── Listed entries ──

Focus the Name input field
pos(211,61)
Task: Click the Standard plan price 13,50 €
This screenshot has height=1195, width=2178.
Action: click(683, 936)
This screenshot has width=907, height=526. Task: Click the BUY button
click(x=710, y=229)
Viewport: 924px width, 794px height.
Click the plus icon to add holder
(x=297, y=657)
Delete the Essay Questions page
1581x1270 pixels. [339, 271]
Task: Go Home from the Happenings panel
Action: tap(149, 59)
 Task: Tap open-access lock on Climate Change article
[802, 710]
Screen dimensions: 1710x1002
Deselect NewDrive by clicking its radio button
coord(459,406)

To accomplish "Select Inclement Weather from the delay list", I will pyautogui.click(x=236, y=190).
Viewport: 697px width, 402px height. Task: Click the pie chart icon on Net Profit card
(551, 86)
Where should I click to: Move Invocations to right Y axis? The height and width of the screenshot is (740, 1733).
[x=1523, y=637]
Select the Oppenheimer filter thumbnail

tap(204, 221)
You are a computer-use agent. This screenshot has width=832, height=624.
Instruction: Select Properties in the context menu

───

# [Task item]
From the first line to the last, return the data above exactly.

# [Completed exercise]
Focus the Name input field
pos(211,61)
Task: Click the Standard plan price 13,50 €
This screenshot has height=1195, width=2178.
Action: click(683, 936)
This screenshot has width=907, height=526. Task: Click the BUY button
click(x=710, y=229)
Viewport: 924px width, 794px height.
Click the plus icon to add holder
(x=297, y=657)
Delete the Essay Questions page
1581x1270 pixels. [339, 271]
Task: Go Home from the Happenings panel
Action: tap(149, 59)
 Task: Tap open-access lock on Climate Change article
[802, 710]
Screen dimensions: 1710x1002
Deselect NewDrive by clicking its radio button
coord(459,406)

To accomplish "Select Inclement Weather from the delay list", I will pyautogui.click(x=236, y=190).
Viewport: 697px width, 402px height. Task: Click the pie chart icon on Net Profit card
(551, 86)
Where should I click to: Move Invocations to right Y axis? The height and width of the screenshot is (740, 1733).
[x=1523, y=637]
Select the Oppenheimer filter thumbnail

tap(204, 221)
You are a computer-use agent. This screenshot has width=832, height=624.
Instruction: Select Properties in the context menu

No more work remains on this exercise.